Interesting how many supposedly high earners don't understand these basic notions.
Anonymous
Anonymous wrote:
Anonymous wrote:This happens on every thread about SS. People think they have paid into some kind of savings account and they are owed the money back. THAT'S NOT HOW SS WORKS.

The money that current workers pay in, supports current retirees (/disabled people). Your Social Security checks will be coming out of the deductions from paychecks of the people who are still working/paying in when you retire. There's not a big pile of money that you personally contributed to, tied to your SSN, waiting around 35 years for you to start withdrawing from it.

The first generation of people to receive Social Security never paid a dime into it. It's not a return on investment, it's a social program funded by current workers to keep old people from living in poverty.


This, plus all the people who think it would be fine to get rid of social security altogether for high earners since "they don't need it" and don't understand the whole point of the program is keep us from having millions of destitute elderly people in this country which would become a totally untenable situation very quickly. Social security is how most elderly people have homes and can feed themselves even after they are too old to work full time. We have to have some kind of plan for these folks, it's not like they just disappear after 65. Social Security and Medicare are what keep the US from being a total dystopia.

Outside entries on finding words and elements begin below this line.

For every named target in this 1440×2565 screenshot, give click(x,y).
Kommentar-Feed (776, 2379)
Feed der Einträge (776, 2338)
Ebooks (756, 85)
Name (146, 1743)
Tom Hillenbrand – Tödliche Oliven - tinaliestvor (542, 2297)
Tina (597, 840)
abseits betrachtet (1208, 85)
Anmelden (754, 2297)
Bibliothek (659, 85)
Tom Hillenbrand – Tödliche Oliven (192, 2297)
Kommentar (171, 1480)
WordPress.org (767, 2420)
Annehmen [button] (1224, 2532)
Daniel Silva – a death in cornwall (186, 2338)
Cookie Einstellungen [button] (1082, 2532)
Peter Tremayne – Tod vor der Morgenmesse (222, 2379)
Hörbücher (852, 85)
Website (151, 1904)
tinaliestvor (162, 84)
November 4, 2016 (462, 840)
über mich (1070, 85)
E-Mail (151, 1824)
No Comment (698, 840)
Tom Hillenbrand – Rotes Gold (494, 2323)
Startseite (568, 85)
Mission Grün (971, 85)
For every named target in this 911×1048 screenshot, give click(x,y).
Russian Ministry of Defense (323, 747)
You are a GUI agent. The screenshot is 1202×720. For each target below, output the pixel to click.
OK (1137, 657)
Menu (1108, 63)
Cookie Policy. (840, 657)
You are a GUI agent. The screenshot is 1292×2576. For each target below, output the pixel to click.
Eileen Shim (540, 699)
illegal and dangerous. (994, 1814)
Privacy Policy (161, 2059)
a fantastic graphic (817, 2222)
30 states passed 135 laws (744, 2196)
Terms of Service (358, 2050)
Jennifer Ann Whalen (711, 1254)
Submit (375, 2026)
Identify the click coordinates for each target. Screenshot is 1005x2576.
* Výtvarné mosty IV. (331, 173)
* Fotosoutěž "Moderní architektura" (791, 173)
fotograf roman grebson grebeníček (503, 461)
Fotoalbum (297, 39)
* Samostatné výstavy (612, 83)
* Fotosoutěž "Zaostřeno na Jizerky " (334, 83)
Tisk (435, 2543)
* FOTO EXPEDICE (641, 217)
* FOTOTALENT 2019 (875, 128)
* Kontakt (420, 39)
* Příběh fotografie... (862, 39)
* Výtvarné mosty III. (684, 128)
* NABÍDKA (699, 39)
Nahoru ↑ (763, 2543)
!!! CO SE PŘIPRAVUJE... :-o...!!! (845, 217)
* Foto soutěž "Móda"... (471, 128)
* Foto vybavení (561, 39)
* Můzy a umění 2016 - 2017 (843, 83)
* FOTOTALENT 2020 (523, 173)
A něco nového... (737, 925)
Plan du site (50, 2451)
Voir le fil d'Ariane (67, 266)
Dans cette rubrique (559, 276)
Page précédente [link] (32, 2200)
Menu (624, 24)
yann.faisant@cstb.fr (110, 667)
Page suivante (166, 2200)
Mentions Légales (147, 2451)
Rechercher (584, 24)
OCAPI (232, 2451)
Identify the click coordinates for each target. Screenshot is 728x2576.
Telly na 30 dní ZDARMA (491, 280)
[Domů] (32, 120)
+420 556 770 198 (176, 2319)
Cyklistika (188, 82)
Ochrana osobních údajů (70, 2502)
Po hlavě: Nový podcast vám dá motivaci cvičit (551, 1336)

Also our taxes constantly pay for things we don't want. I don't want the war in Iran and didn't want the ones in Afghanistan or Iraq either, and yet the vast majority of my tax dollars over the 30 years I've been working have gone to pay for those wars. The idea that some tiny fraction of my taxes go to keep elderly people from being put out on the street to die (and coming with the promise that when I am old, if something were to happen to ruin me financially, I too would get some minimal income to keep me from becoming homeless or starving to death) is really not a source of upset for me.

Interesting how many supposedly high earners don't understand these basic notions.


You chastise other people for not knowing basic things and then you say this?

"I don't want the war in Iran and didn't want the ones in Afghanistan or Iraq either, and yet the vast majority of my tax dollars over the 30 years I've been working have gone to pay for those wars."

We spend more every year on social security than the entire defense budget and the wars, let alone Medicare.